• The problem: Rewrite the stretch from "Let’s say that" through "Arabic-Latin equivalents (0123456789)." in the Elasticsearch full text search article, changing "wildcard" to "regular expression".

• Selected text:
····················

Full Text Search in Elasticsearch and Understanding of Analyzer — part 1

All of the following correct for Elasticsearch 6.4 — September 2018

One of the most popular feature of elasticsearch is full text search. But what exactly it is?

Full text search is a search that can analyze your data and produce the most appropriate result much faster than most of databases and result by itself is much more proper to what we wish. I’ll bring few examples

Let’s say that that we’re looking for a book that we’ve seen few years ago. You don’t remember precisely the author of the book. Assume we are looking for Aleksandr Solzhenitsyn’s book. If you will search for Alexandr Solzhenitsyn, Aleksander Solzhenitsyn, Aleksandr Solgenitsyn, Aleksandr Soljenitsyn, Alexandr Solzhenitsin and etc you will find at least big problem with regular RDBMS or many NoSQL DB. The wildcard will help but it make fetching results too slowly for most databases. Meanwhile elastic will find in all cases Aleksandr Solzhenitsyn and will do it swift.

Another example could be filter to convert Hindu-Arabic numerals (٠‎١٢٣٤٥٦٧٨‎٩‎) into their Arabic-Latin equivalents (0123456789).


So how it happens? Full text search can be analyzed. We can analyze our text in index time and define what is “analyze” mean by analyzer. Analyzer analyzes the given text and produce tokens or terms that later will be used in search queries. We are using this tokens to find matches, for example, standard analyzer applied to text “John Doe, Andy Shooter and friends vs New York City!” will give the following tokens [john, doe, andy, shooter, and, friends, vs, new, york, city] and english analyzer to the same text will give [john, doe, andi, shooter, friend, vs, new, york, citi]. Pay attention that all words are lowercased, there is no any commas or exclamation mark and city became to citi as andy to andi. Now if I search for “Andy” I will get the following results


“hits” : [
{
“_index” : “cases”,
“_type” : “_doc”,
“_id” : “3”,
“_score” : 0.2876821,
“_source” : {
“title” : “John Doe, Andy Shooter and friends vs New York City!”
}
]

Let’s dig deeper with analyzer. Analyzer is just a package which contains three lower-level building blocks: character filters, tokenizers, and token filters. Standard analyzer or language (english) analyzer are just a group of tokenizer, character filters and token filters. We can built our own group and apply to text, let’s do it

Settings

curl -X PUT "localhost:9200/books/?pretty" -H 'Content-Type: application/json' -d'
{
"settings": {
"analysis": {
"analyzer": {
"my_custom_ngram_analyzer": {
"type": "custom",
"tokenizer": "my_tokenizer",
"filter": ["lowercase"]
}
},
"tokenizer": {
"my_tokenizer": {
"type": "ngram",
"min_gram": 3,
"max_gram": 4
}
}
}
}
}
'

Here “books” is a name of our index; In “analyzer” I define what is analyzer. I’m using custom analyzer that will produce tokens according to tokenizer and will filter every token according to filter’s array. I used ngram tokenizer that will split text to tokens with length started from 3 to 4. The whole request will create index with the given settings. We can check by simple type in browser “localhost:9200/books”

····················

• Material shown:
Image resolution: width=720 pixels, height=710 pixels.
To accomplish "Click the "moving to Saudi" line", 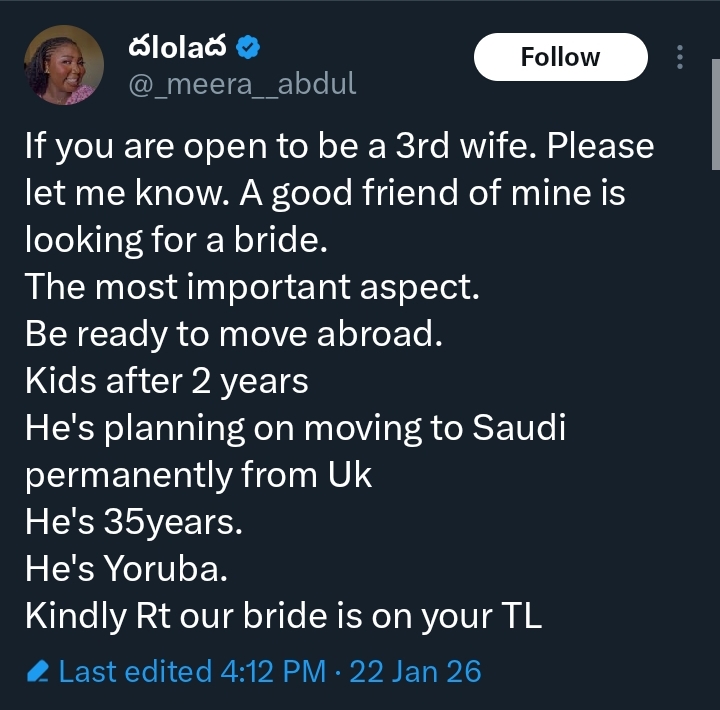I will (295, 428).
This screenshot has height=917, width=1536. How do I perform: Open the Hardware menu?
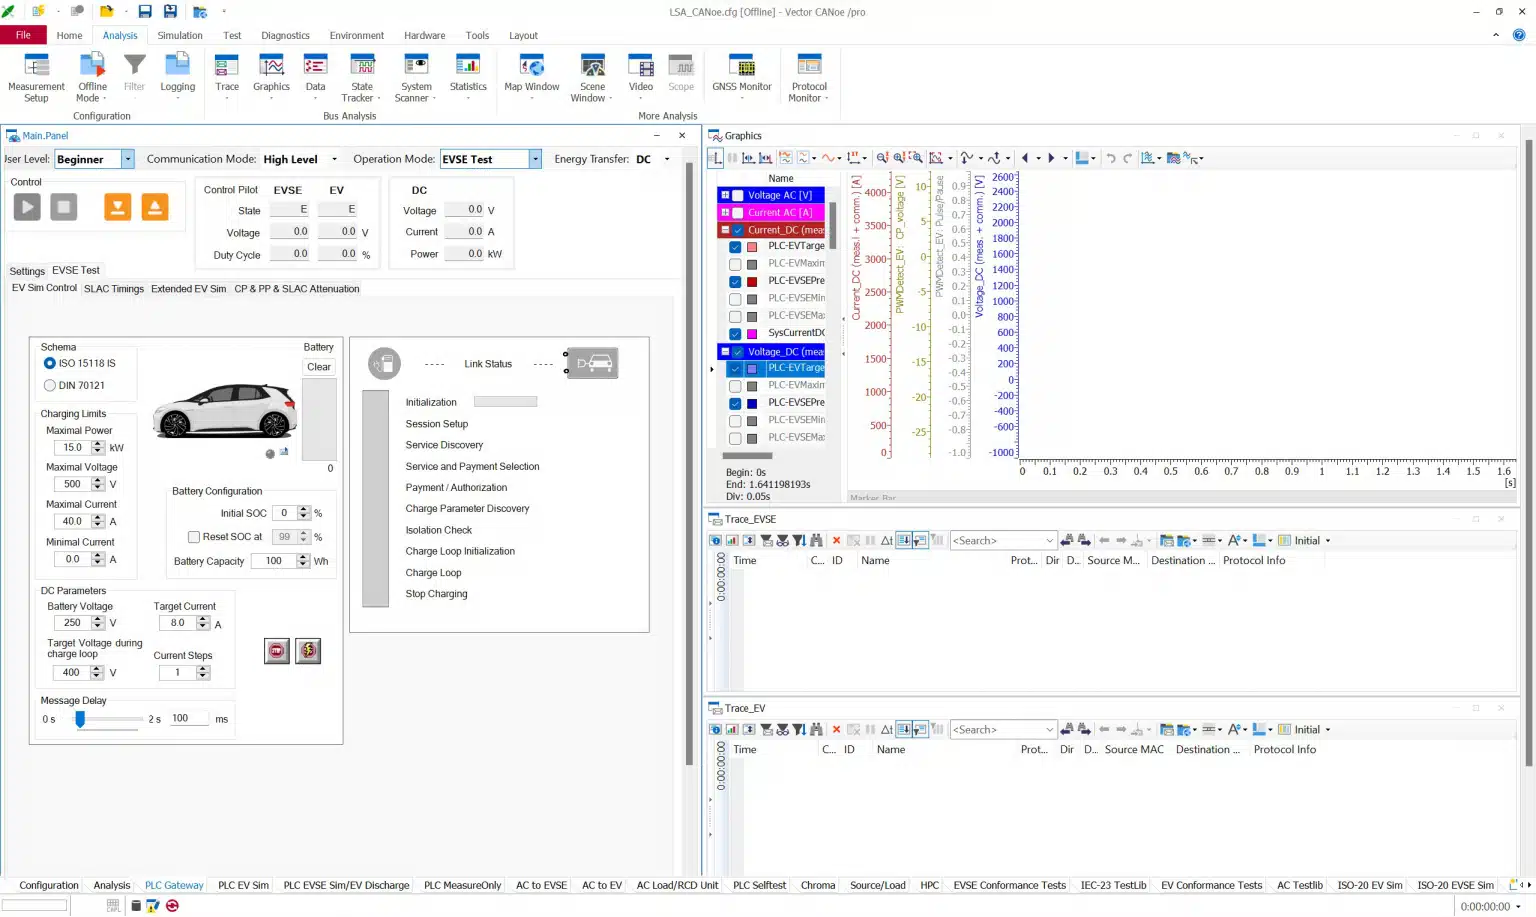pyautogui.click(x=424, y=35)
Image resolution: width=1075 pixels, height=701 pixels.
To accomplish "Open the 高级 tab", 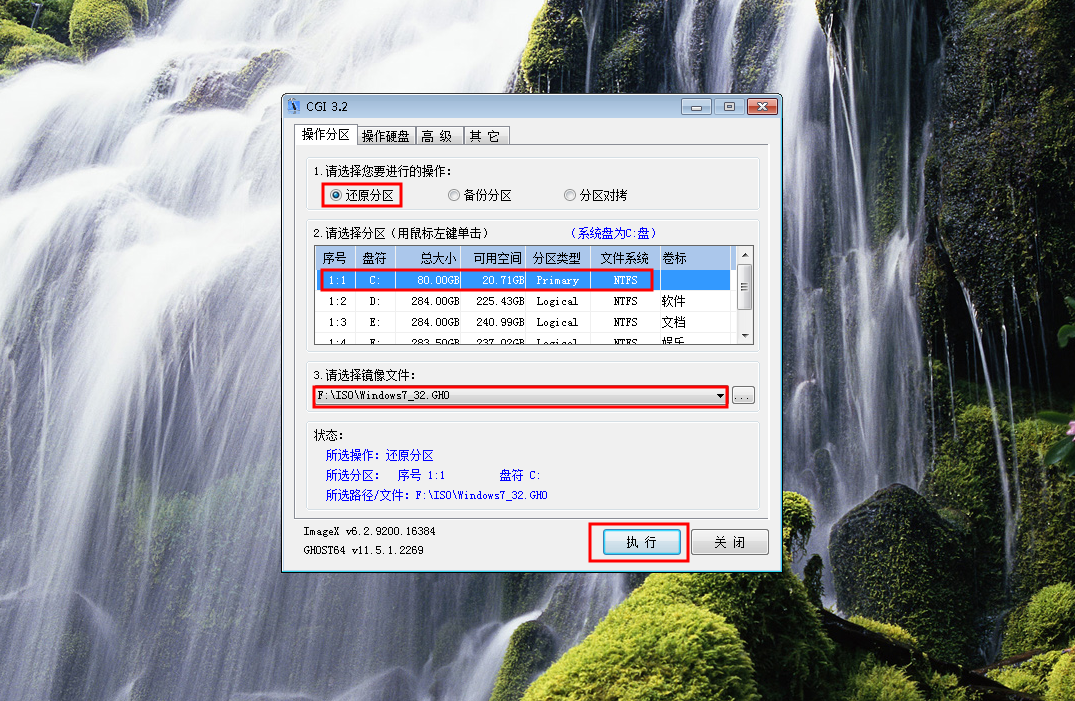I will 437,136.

····················

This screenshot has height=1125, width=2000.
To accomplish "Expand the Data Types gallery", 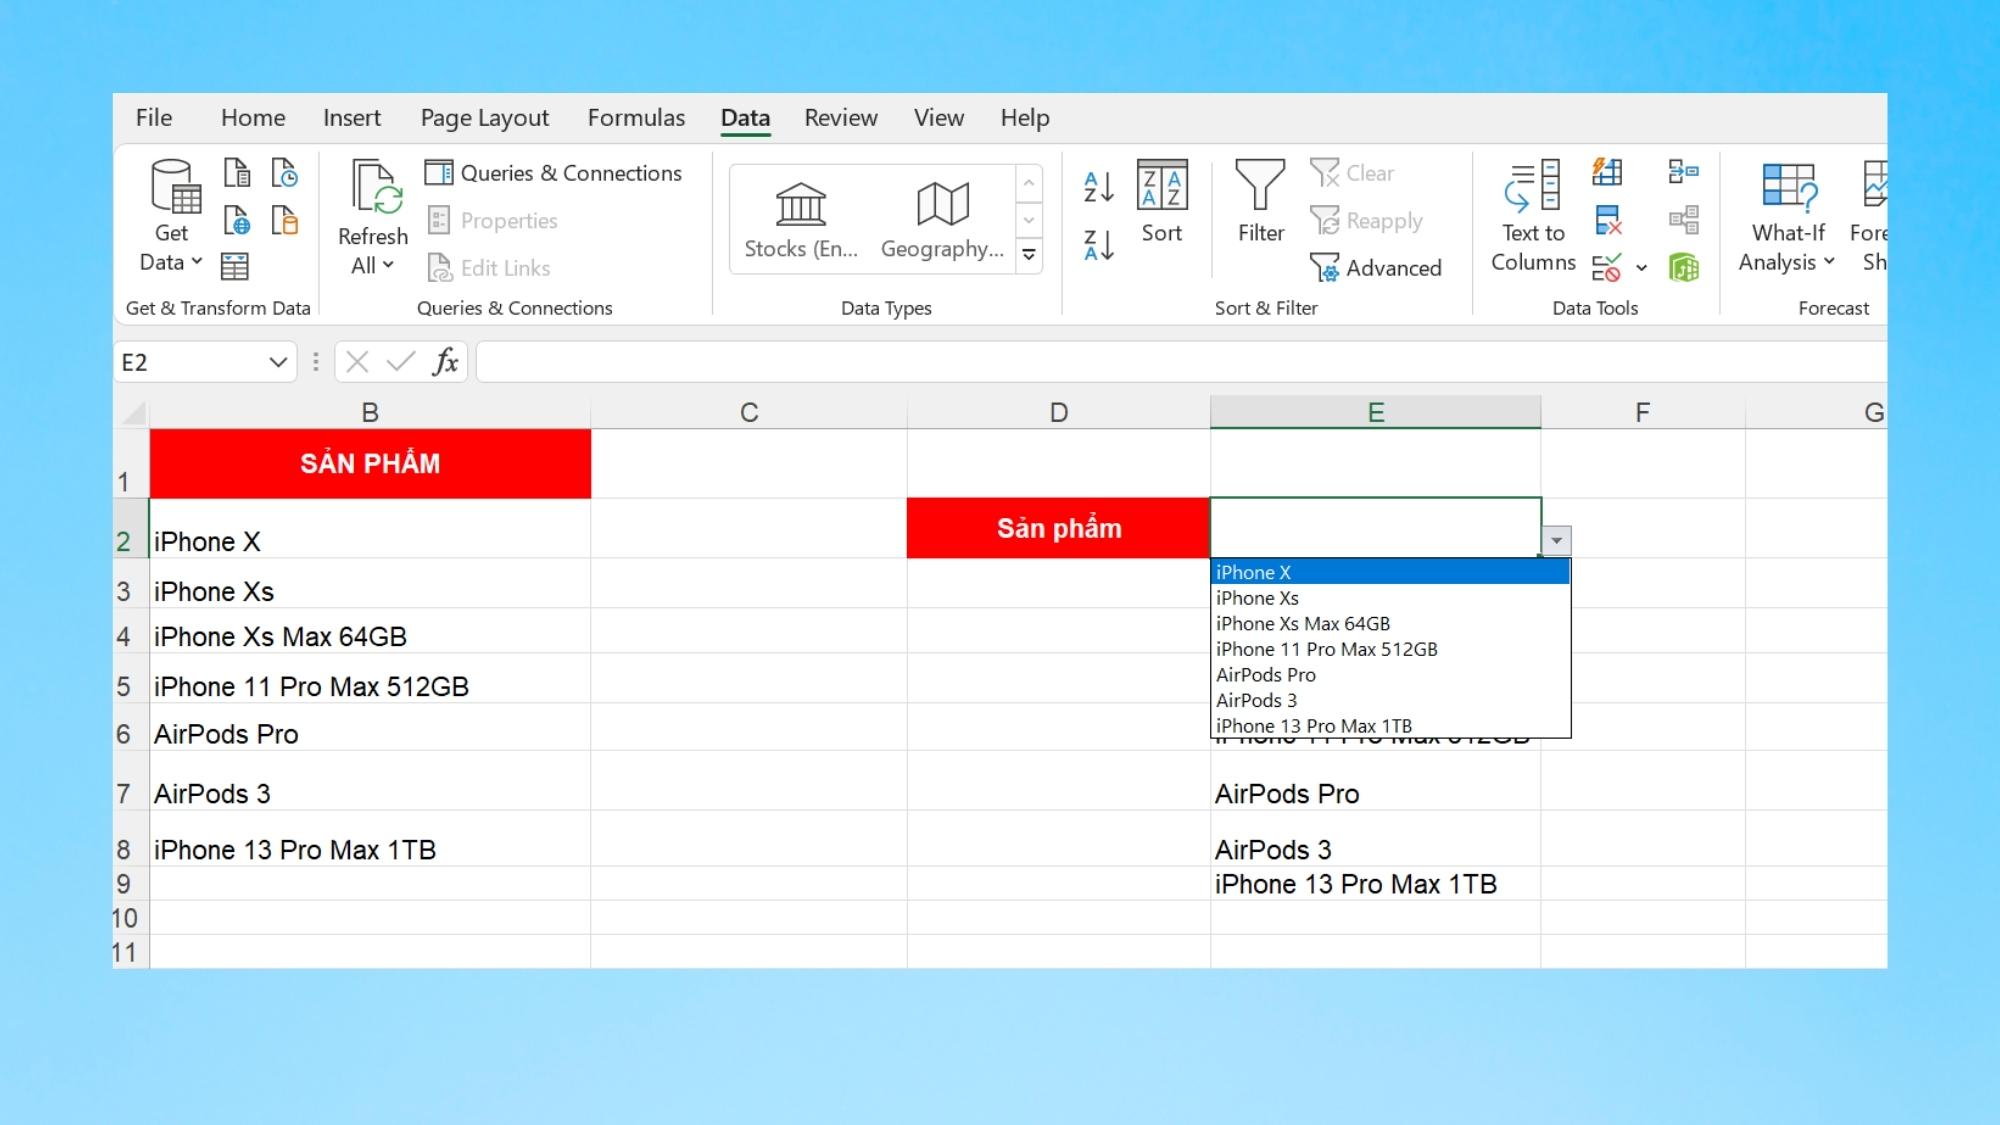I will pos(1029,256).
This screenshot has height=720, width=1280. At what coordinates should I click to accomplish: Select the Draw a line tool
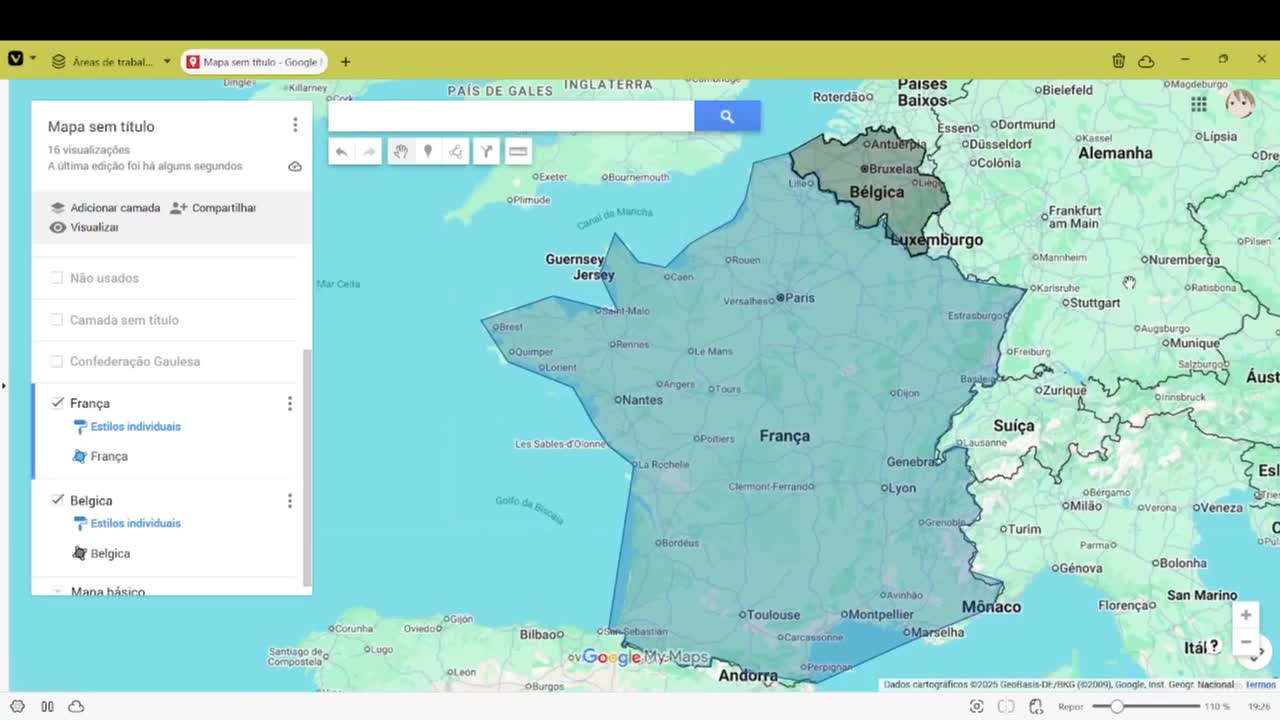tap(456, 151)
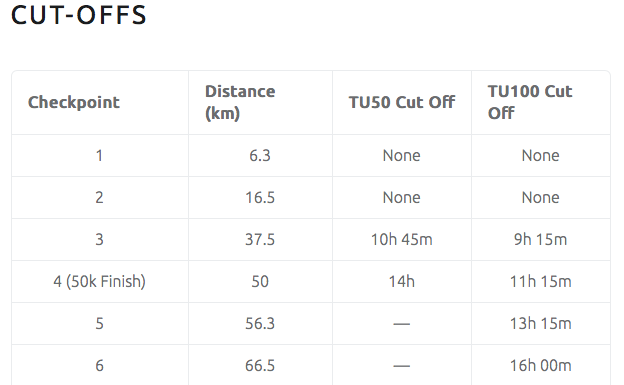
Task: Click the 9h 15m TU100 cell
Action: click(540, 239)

····················

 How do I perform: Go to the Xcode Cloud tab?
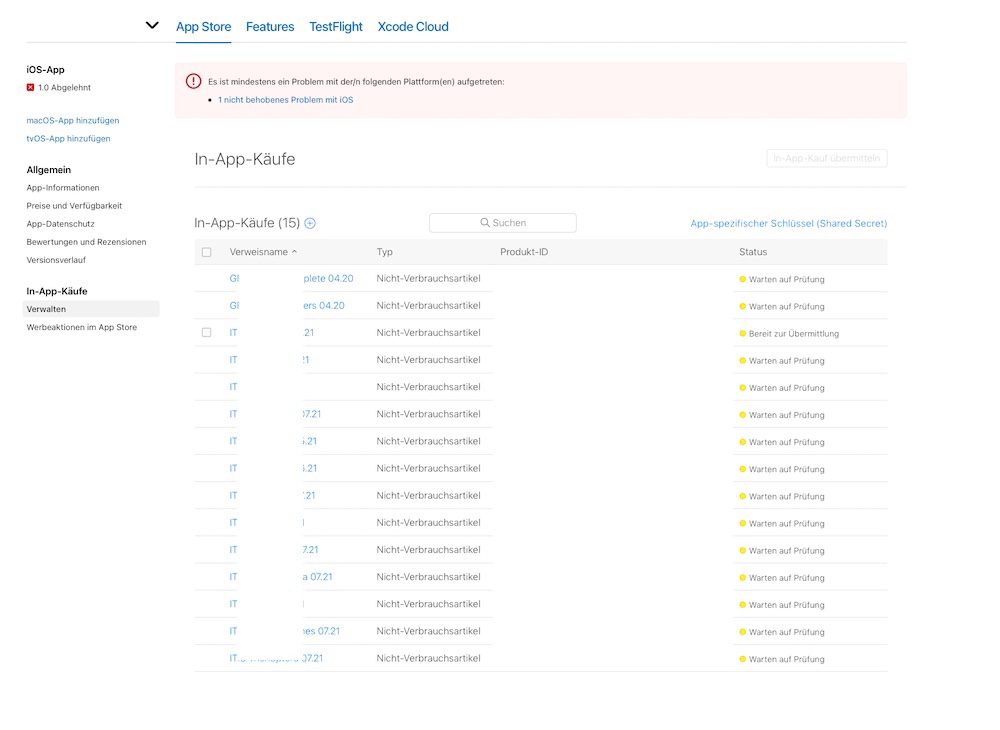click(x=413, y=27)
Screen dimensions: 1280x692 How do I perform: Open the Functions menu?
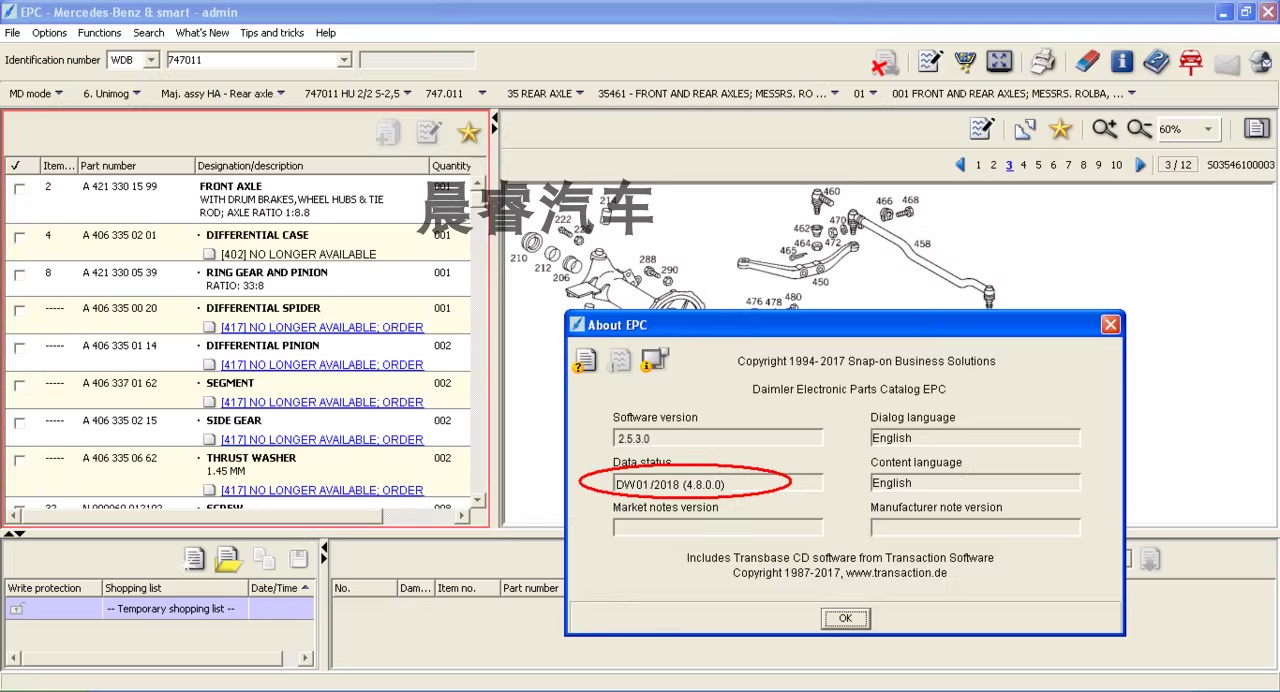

····················

• Reply to the task:
Let’s say that that we’re looking for a book that we’ve seen few years ago. You don’t remember precisely the author of the book. Assume we are looking for Aleksandr Solzhenitsyn’s book. If you will search for Alexandr Solzhenitsyn, Aleksander Solzhenitsyn, Aleksandr Solgenitsyn, Aleksandr Soljenitsyn, Alexandr Solzhenitsin and etc you will find at least big problem with regular RDBMS or many NoSQL DB. The regular expression will help but it make fetching results too slowly for most databases. Meanwhile elastic will find in all cases Aleksandr Solzhenitsyn and will do it swift.

Another example could be filter to convert Hindu-Arabic numerals (٠‎١٢٣٤٥٦٧٨‎٩‎) into their Arabic-Latin equivalents (0123456789).